_Task to carry out_:
Go through the listing beneath and show each line containing the string "chevron".

▬▬▬▬▬▬

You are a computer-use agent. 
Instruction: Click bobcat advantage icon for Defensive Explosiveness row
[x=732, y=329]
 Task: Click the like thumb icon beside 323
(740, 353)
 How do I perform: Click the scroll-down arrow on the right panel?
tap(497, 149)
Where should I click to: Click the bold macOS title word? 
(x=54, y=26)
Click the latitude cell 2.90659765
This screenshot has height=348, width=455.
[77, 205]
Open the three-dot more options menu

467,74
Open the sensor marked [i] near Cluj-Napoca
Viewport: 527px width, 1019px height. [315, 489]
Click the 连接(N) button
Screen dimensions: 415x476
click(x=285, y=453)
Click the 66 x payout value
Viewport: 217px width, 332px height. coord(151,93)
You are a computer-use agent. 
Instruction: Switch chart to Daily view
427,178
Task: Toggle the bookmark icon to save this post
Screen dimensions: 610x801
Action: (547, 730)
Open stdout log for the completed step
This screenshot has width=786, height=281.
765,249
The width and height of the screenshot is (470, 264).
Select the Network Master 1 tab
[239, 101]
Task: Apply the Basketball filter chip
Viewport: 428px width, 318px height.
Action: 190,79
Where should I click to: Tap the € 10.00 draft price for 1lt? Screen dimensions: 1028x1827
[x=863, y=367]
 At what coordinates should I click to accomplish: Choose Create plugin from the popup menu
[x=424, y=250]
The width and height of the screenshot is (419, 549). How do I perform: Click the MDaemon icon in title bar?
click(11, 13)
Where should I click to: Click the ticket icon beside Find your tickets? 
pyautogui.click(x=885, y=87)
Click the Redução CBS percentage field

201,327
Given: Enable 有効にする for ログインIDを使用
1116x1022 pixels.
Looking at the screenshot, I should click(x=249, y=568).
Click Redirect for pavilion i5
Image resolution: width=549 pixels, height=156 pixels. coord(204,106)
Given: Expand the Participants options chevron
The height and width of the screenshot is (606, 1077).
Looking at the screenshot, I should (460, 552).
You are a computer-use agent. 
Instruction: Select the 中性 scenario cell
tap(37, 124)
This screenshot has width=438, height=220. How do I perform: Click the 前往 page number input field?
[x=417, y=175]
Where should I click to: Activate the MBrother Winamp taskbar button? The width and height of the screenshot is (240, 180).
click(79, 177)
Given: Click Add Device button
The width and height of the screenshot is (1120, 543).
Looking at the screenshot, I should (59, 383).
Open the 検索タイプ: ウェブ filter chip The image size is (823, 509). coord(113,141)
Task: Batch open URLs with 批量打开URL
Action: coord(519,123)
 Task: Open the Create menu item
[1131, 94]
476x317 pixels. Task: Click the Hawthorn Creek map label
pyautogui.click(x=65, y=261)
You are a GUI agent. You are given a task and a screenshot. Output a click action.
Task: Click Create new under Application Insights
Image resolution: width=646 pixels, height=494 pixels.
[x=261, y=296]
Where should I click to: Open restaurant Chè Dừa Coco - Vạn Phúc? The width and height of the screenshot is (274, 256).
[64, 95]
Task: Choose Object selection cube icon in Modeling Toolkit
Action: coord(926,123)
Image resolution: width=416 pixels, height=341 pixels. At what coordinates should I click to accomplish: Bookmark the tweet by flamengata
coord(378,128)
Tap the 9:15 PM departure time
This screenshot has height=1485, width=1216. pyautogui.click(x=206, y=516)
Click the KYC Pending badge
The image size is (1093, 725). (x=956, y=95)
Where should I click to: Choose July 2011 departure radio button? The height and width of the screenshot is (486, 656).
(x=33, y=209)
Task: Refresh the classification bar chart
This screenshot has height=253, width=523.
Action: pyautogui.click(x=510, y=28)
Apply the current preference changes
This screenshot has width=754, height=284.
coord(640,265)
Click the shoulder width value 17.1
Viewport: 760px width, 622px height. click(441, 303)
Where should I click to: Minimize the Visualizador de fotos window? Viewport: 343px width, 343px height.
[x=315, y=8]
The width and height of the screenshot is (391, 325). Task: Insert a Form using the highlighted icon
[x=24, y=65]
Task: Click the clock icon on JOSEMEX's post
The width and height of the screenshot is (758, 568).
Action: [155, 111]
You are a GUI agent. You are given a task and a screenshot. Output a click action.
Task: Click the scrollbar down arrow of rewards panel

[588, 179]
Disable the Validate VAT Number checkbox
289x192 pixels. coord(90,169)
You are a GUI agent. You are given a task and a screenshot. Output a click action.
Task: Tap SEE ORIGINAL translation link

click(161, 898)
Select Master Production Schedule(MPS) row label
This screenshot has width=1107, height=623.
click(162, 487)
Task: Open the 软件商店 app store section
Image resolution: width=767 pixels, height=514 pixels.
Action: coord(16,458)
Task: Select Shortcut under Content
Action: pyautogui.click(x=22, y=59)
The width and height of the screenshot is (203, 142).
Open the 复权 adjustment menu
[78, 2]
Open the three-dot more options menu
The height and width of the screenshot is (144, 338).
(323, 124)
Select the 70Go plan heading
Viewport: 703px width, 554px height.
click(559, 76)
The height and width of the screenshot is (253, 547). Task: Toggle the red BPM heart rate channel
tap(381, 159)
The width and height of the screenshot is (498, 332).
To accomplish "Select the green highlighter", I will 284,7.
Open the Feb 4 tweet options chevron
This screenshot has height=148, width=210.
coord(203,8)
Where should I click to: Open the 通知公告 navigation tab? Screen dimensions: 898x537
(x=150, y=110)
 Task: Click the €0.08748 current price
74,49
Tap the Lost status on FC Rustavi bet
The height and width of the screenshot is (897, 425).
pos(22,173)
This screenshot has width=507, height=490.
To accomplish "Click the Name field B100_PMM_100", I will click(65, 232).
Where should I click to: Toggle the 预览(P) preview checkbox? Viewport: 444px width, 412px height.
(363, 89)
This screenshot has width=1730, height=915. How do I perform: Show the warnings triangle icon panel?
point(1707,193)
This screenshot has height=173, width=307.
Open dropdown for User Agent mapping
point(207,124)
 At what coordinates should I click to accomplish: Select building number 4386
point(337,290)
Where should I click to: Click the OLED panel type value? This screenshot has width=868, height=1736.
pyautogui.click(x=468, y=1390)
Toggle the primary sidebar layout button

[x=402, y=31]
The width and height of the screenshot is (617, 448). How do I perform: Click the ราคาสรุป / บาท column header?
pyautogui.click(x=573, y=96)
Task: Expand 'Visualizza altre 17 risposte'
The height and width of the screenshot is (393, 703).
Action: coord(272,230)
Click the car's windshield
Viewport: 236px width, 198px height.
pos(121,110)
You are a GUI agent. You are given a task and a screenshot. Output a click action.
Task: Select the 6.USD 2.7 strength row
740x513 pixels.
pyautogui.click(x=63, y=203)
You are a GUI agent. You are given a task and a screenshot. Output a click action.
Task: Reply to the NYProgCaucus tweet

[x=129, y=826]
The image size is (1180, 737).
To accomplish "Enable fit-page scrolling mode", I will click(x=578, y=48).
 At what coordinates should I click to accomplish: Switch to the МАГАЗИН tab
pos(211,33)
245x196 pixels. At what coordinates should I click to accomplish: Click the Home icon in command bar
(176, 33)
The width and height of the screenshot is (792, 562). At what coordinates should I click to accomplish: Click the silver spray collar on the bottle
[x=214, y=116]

▬▬▬▬▬▬

_Written answer_:
Given: Expand the Participants options chevron
Open the Feb 4 tweet options chevron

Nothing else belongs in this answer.